Dari sekitar 40-an orang kontributor yang terdaftar (sampai dengan tulisan ini saya buat), hanya sekitar 50% yang memahami pemetaan dalam arti sesungguhnya. Yang lain adalah benar-benar masyarakat non-pemetaan.

Apakah yang mendorong kontributor melakukan hal ini? Meluangkan waktu dan “pulsa” untuk mengirimkan informasi hujan?

Saya berkeyakinan bahwa rekan-rekan kontributor menyadari pentingnya informasi cuaca yang handal, terpercaya, dan mendekati kondisi sebenarnya (terkait posisi dan waktu kejadian).

Dan “mencoba membangun bersama informasi” ini adalah sesuatu yang berguna dan “menyenangkan”. Dengan satu SMS kontributor telah dapat “meletakkan” simbol hujan diposisi tertentu pada peta secara otomatis, dan sekaligus “mengabarkan pada dunia” bahwa di lokasi tersebut terjadi hujan.
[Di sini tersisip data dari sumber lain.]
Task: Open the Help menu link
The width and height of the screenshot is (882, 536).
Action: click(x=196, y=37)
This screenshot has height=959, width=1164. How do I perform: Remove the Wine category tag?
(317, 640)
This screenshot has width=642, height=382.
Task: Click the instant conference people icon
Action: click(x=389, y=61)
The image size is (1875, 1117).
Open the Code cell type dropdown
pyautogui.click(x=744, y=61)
Gampang dan cepat ‘kan..? : )

Dan Sijampang adalah kendaraan yang dapat digunakan oleh pemangku kepentingan terkait dengan kondisi cuaca. Dan sekaligus merupakan penghubung antara agen penghasil informasi cuaca (pemerintah) dan pengguna (masyarakat).

Pemetaan partisipatif, boleh juga ‘kan..?

: )

*/ terimakasih untuk semua rekan yang bersedia menjadi kontributor Sijampang, yakinlah: kita selalu bisa berbagi..!

*/tulisan menarik mengenai participatory mapping oleh Robert Chambers  dapat diunduh dari:  The Electric Journal on Information Systems in Developing Countries.